With contract negotiations underway between the Post’s union, the Washington-Baltimore News Guild, and the paper’s management, the bargaining committee says Bezos & Co. are trying to gut worker protections and long-standing benefits at a time when the paper is actually making money.
“Under the Bezos ownership, we fear a fundamental transformation is under way at the Post—one that is occurring in many other workplaces around the country, leading to economic insecurity for working people as though we are disposable or interchangeable elements in a machine,” the union’s bargaining committee said in a memo sent to Post employees and obtained by HuffPost.
According to the memo, management, backed by the $84 billion man who bought the paper in 2013, has put forward a draconian plan to end annual pay raises for all employees and create a merit-based pay system, an “unprecedented” move that could freeze wages, including increases to adjust for inflation, for up to 30 months, according to HuffPost. A merit system would also wind up rewarding only the Post’s top marquee talent, leaving the copy editors, video staff, and scores of other union staffers who make the place run out in the cold.

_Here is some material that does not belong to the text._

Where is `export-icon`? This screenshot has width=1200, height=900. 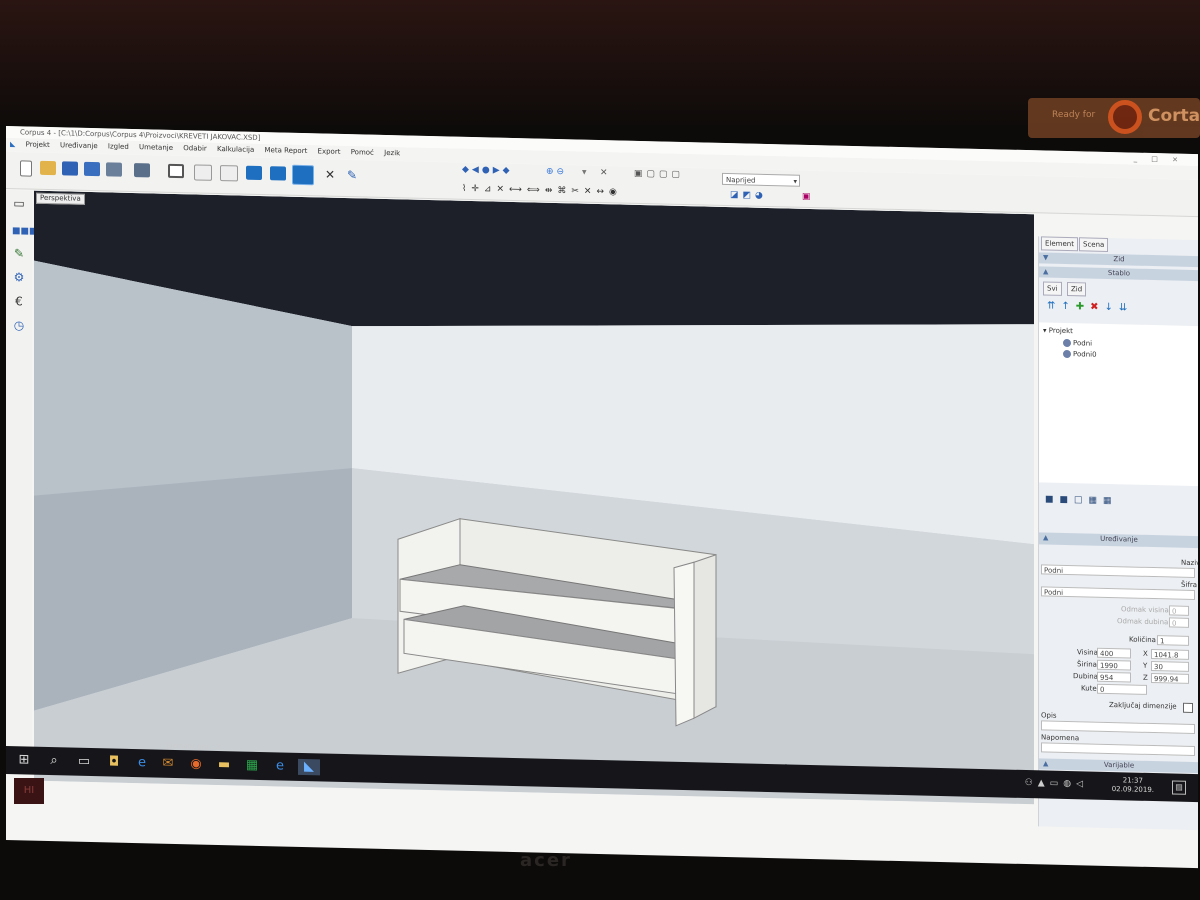
export-icon is located at coordinates (114, 170).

In keeping with classic union-busting blather, management is also threatening to bring an even worse deal back to the bargaining table if the committee rejects the current terms by the November 1 deadline, the memo said.
I have reached out to the Post for comment and will update if I hear back.
Garden variety hostility directed at your own workers is bad enough, but it’s made worse by the fact that money isn’t tight at the Post. The newspaper has in recent months hired hundreds of reporters, editors, and tech staff, with top business leaders boasting of 2017 being its third-straight year of double-digit revenue growth as subscriptions also skyrocket.
Here’s a big, disruptive idea for Jeff Bezos: allow all of the staffers who make your media side project great to share in its financial success. Or, if your anti-union cueball can’t fathom that solution, at least keep in place the benefits that Post employees are accustomed to when times are so good.
Anything less is an ugly, money-grubbing insult to workers. Fuck you, Bezos.